Ambulanze, passo indietro sull’assegnazione alle onlus: stop affidamenti esterni entro tre anni

La procedura per selezionare enti e associazioni di volontariato emessa da Ares 118 per coprire parte del servizio di soccorso nel Lazio è stata ritirata. La decisione è arrivata ieri al termine di un incontro tra i vertici regionali e i sindacati che avevano sollevato una serie di criticità in merito agli effetti che avrebbe avuto la procedura approvata il 30 dicembre 2019 dall’Azienda regionale per l’emergenza sanitaria. Obiettivo: la selezione di onlus a cui affidare per tre anni al “costo massimo rimborsabile” di poco meno di 42milioni di euro all’anno il servizio, in vista della scadenza, già avvenuta o prevista per le prossime settimane, dell’affidamento dei 116 lotti che al momento sono in capo a soggetti esterni. Di questi 26 sono già gestiti da onlus e la parte restante da aziende private. 

“La scelta della procedura selettiva tra enti, associazioni e istituzioni di volontariato nasce per rispondere a quanto previsto dalla normativa nazionale”, fanno sapere da Ares 118 riferendosi al decreto legislativo 117/2017 nel quale si legge che i “servizi di trasporto sanitario di emergenza/urgenza possono essere, in via prioritaria, oggetto di affidamento in convenzione alle organizzazioni di volontariato”. Non solo. Senza questa procedura, dicono ancora da Ares 118 “avremmo inficiato l’indizione di una successiva gara”. 

Affidare il servizio per altri tre anni a soggetti esterni, però, avrebbe significato muoversi in contrasto con il Piano di riorganizzazione del sistema sanitario regionale approvato pochi mesi fa, che prevede una progressiva e completa reinternalizzazione dei mezzi di soccorso attualmente esternalizzati entro il 2022. “L’Azienda” spiega ancora Ares 118 “gestirà gli intertempi con gli strumenti previsti dalla normativa vigente”.

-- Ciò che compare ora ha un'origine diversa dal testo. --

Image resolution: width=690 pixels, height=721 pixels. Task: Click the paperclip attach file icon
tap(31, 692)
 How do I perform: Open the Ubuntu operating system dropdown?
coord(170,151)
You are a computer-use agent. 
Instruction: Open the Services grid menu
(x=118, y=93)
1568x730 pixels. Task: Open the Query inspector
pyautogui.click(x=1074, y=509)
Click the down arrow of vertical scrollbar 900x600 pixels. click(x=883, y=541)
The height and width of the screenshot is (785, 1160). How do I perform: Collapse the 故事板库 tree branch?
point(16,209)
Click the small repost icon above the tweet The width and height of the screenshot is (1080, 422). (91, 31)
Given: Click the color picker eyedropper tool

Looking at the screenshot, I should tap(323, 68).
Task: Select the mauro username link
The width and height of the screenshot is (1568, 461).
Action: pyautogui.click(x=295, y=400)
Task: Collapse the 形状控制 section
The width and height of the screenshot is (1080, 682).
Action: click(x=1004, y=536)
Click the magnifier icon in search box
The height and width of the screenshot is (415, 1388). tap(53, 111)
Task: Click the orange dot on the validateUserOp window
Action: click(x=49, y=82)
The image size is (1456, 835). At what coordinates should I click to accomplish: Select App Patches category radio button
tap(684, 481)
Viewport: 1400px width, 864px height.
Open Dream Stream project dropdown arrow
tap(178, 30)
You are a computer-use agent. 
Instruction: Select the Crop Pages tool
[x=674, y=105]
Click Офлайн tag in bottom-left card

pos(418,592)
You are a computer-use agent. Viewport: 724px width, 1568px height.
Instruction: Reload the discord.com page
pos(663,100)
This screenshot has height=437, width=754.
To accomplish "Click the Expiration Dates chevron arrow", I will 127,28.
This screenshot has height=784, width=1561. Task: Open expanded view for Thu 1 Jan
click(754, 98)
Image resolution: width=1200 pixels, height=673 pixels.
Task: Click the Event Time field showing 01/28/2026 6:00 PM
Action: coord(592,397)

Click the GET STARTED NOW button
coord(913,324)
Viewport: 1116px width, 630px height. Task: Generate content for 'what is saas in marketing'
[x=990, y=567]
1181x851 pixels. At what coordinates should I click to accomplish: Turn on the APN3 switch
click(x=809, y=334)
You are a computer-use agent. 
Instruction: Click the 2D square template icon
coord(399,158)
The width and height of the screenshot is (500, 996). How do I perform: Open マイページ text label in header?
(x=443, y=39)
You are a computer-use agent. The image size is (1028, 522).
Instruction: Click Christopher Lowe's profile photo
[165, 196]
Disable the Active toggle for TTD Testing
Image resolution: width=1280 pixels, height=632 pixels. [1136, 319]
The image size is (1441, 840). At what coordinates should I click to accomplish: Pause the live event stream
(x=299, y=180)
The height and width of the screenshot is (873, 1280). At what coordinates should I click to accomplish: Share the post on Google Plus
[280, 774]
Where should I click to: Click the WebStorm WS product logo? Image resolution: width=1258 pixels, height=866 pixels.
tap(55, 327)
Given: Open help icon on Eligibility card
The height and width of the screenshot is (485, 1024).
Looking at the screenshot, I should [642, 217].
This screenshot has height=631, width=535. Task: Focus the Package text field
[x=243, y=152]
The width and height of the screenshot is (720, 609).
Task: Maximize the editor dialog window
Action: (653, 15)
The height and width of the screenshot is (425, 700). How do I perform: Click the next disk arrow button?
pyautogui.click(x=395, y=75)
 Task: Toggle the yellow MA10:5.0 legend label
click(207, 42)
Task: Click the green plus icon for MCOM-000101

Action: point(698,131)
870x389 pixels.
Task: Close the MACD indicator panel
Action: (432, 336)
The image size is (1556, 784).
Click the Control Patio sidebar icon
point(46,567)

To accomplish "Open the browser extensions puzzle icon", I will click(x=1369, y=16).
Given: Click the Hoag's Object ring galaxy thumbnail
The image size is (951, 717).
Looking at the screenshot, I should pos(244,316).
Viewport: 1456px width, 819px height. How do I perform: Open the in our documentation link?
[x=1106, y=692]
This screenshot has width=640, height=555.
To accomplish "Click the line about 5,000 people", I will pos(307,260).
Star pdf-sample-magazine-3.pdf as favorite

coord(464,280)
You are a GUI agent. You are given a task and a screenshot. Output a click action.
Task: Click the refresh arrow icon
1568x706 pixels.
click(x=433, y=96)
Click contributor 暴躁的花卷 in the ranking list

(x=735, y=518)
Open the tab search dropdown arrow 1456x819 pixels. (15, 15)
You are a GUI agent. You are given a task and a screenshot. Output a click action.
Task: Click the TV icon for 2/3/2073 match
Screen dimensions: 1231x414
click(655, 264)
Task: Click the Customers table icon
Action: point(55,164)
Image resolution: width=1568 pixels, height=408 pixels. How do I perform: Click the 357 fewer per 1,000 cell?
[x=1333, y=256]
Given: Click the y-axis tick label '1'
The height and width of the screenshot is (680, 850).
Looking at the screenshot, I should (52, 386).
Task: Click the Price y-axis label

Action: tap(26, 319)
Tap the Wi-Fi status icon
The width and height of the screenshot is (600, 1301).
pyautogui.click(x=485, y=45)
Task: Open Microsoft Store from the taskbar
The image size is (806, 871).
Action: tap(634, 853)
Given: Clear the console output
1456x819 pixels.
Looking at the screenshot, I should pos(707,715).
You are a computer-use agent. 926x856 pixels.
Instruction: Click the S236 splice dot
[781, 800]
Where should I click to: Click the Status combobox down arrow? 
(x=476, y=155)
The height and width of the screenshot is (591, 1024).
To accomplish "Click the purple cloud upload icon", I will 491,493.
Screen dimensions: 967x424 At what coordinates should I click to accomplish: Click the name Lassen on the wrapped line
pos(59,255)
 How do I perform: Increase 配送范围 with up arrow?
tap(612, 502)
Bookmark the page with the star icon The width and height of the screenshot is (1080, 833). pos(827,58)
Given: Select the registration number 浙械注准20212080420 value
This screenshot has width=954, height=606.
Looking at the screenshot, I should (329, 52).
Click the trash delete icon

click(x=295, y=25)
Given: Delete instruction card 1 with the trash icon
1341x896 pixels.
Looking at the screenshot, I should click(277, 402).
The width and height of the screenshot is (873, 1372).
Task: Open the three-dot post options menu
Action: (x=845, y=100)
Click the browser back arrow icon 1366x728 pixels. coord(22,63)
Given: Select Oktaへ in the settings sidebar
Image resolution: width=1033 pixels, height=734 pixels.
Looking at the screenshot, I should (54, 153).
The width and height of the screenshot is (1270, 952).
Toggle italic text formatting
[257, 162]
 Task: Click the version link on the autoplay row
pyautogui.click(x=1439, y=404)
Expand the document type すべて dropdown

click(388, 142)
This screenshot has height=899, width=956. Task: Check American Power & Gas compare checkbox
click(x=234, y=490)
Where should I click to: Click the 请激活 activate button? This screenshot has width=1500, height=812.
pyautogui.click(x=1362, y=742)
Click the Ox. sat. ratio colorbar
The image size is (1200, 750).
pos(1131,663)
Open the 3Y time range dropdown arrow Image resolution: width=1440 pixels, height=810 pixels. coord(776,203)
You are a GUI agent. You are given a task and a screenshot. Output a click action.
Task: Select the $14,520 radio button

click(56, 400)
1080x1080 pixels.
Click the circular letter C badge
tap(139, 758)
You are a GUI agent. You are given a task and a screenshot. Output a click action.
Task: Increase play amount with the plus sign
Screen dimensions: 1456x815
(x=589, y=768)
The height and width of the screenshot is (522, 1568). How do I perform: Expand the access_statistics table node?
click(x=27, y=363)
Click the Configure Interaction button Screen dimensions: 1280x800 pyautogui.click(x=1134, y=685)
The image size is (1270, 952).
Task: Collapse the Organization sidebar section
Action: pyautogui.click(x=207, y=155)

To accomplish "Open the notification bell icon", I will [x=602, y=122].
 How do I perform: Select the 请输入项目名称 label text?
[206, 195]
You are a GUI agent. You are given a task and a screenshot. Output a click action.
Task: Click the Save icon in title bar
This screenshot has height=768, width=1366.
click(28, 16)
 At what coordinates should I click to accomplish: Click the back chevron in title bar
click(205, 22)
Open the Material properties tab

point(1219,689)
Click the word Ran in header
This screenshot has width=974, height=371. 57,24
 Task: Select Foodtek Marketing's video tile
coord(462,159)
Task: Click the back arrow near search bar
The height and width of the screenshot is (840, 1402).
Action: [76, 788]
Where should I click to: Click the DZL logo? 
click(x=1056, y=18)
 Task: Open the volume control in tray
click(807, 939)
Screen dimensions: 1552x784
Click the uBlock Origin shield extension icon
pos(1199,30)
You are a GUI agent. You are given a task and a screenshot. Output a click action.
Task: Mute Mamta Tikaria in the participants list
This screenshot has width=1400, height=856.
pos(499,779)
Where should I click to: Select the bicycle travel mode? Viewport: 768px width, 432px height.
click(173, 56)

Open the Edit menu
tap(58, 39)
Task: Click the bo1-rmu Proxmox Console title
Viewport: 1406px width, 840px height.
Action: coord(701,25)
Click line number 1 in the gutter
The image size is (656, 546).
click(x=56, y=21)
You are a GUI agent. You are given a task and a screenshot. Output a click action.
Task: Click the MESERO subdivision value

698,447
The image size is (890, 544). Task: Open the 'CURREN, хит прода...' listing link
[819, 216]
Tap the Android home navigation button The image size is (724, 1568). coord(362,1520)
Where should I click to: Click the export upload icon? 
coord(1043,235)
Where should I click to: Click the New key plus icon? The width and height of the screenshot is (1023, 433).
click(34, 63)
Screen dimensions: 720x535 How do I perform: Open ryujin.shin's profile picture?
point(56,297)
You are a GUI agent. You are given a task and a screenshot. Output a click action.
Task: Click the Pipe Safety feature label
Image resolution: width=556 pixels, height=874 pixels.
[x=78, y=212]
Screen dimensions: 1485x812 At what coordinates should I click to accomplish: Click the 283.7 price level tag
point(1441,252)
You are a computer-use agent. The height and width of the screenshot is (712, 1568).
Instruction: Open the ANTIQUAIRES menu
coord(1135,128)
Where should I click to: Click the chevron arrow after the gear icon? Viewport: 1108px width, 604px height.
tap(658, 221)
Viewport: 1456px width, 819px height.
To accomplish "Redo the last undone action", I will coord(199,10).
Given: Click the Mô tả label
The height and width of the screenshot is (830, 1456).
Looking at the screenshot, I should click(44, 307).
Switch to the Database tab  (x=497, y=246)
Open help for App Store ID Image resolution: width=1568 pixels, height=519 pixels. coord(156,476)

Ares 118 ritira la procedura: le reazioni di sindacati e politica

La decisione di ritirare la procedura è arrivata ieri al termine di un incontro con i sindacati Fp Cgil Roma e Lazio, Cisl Fp Lazio e Uil Fpl Roma e Lazio e i vertici regionali. “L’eventualità di assegnare tutte le 116 postazioni alle onlus avrebbe significato il licenziamento di tutti quei lavoratori dipendenti esternalizzati e altamente qualificati”, spiega il segretario generale Fp Cgil Roma Lazio Giancarlo Cenciarelli. “Questa situazione, in vista della nuova gara europea per il rinnovo dell’affidamento, avrebbe escluso questo personale dalle tutele garantite dalle clausole occupazionali”.

A pesare, come detto, è anche il piano che prevede la reinternalizzazione di tutto il servizio: “Questo percorso prevede la tutela delle personalità presenti. Licenziaere personale avrebbe significato non reintegrarlo. Come sindacato siamo convinti che il volontariato sia un valido partner nella gestione delle situazioni non preventivabili ma il servizo va garantito in altro modo”. Nelle prossime settimane verranno calendarizzati altri incontri in Regione in merito.